The authoritative guide to ensuring science and technology make life on Earth better, not worse.
By Dawn Stover | October 16, 2018
Last week, the UN Intergovernmental Panel on Climate Change issued a dire report—although some experts say it wasn’t dire enough—that described the need for immediate, far-reaching action to spare the world from the most severe impacts of global warming. Job one is to reduce the vast amounts of climate-altering greenhouse gases currently being dumped into the atmosphere by power plants, vehicles, agriculture, and other sources.
Fortunately, there is an easy way to significantly reduce this dangerous dumping. It comes straight out of the pages of economics textbooks written by fervent believers in capitalism: Make polluters pay. If you do that, polluters will start looking for creative ways to avoid dumping. Also, the money collected from them can be used to clean up their mess.
Call it a carbon tax. Or maybe don’t, because that three-letter word makes a lot of conservatives lose their minds. But I’ll get to that later.
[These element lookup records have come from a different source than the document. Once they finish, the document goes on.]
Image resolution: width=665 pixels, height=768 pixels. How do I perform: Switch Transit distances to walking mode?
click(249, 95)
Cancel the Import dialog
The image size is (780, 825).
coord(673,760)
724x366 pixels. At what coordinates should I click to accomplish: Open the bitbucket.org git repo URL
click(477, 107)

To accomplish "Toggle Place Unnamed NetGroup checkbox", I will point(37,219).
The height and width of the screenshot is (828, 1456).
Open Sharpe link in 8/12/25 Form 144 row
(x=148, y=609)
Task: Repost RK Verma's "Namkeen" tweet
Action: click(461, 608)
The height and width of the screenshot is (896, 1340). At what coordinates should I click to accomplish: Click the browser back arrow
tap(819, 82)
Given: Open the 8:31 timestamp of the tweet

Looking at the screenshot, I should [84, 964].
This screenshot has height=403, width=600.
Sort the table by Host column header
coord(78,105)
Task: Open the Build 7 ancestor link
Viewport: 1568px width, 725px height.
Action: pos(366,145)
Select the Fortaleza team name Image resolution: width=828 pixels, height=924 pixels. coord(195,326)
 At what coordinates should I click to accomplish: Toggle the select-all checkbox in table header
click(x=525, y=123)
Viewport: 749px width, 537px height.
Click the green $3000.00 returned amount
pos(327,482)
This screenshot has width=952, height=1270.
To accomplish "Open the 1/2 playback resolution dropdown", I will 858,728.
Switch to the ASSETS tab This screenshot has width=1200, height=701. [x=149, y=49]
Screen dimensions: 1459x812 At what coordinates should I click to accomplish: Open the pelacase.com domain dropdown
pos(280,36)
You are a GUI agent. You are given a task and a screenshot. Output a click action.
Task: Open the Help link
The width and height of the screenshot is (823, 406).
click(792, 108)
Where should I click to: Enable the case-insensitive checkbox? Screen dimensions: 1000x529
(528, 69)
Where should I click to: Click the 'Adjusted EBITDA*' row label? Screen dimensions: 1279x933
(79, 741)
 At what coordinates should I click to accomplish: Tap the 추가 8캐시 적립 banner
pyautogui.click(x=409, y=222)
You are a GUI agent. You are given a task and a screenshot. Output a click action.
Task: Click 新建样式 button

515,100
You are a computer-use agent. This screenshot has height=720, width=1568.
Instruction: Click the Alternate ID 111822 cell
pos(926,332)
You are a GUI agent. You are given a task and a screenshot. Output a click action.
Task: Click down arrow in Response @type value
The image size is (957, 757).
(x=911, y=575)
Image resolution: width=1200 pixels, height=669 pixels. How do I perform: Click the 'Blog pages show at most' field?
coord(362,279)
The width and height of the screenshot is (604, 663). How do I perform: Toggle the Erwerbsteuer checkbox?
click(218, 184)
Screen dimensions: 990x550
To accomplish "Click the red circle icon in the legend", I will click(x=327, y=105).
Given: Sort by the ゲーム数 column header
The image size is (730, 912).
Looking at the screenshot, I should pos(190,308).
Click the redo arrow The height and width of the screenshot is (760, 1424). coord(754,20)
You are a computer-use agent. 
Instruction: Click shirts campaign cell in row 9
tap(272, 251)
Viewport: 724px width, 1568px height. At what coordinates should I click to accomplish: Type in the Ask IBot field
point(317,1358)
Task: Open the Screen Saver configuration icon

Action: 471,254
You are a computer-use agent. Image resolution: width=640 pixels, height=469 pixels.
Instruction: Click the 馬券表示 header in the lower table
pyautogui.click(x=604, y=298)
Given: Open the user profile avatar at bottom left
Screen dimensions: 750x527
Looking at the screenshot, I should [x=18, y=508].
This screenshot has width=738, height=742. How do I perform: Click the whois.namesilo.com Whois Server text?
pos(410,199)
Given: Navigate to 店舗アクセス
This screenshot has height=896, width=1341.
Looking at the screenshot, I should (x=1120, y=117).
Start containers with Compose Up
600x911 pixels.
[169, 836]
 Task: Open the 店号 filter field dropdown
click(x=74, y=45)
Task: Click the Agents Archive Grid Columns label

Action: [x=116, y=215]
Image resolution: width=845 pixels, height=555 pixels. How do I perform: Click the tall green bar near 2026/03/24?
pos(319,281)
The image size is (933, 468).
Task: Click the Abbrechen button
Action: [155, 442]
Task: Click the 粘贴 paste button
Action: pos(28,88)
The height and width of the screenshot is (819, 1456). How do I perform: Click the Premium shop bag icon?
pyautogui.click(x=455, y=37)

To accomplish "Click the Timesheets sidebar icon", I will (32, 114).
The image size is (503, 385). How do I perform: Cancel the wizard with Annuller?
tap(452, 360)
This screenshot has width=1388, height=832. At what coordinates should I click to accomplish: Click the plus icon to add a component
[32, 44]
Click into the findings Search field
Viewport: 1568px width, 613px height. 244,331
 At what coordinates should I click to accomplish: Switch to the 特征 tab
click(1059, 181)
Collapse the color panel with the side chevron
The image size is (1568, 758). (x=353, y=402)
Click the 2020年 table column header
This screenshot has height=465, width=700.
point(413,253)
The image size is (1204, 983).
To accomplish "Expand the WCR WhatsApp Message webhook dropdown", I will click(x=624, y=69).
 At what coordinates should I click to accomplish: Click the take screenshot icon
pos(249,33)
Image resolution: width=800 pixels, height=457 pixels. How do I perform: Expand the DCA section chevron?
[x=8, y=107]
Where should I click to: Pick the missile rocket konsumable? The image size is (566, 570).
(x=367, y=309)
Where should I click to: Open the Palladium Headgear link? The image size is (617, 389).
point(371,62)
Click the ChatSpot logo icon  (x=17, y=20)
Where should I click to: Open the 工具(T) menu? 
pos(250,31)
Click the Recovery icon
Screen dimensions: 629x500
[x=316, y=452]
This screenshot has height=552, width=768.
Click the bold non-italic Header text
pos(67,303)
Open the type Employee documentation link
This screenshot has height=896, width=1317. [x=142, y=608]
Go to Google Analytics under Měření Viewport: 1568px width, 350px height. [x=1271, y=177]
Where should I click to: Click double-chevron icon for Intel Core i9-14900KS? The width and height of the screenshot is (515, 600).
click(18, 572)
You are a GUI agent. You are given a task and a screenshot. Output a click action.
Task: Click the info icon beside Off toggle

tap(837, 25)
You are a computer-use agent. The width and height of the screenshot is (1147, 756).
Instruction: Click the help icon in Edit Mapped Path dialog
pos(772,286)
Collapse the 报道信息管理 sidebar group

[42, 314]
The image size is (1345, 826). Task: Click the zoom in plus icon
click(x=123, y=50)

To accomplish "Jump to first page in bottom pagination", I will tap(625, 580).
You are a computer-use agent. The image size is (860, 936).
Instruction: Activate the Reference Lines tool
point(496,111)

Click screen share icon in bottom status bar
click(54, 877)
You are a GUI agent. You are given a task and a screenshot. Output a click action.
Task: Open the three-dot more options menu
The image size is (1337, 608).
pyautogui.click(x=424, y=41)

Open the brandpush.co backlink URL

A prize-winning idea. If you ask the Royal Swedish Academy of Sciences, a carbon tax is a brilliant idea. Mere hours after the new UN climate report came out, the Academy awarded its 2018 Nobel Prize in Economic Sciences to William D. Nordhaus of Yale University and Paul M. Romer of New York University for integrating climate change and technological innovations, respectively, into models of long-term economic growth.
Nordhaus, a trailblazer in the field of environmental economics, has long advocated for a tax on carbon emissions. Romer’s work shows how economic forces (say, carbon taxes) govern the willingness of companies to generate new ideas and technological innovations. In a recent interview with CBC Radio, he said that the climate crisis can easily be averted through economic policy that encourages people to find ways to produce cleaner energy. “All we need to do is create some incentives that get people going in that direction,” Romer said. “We don’t know exactly what solution will come out of it—but we’ll make big progress.”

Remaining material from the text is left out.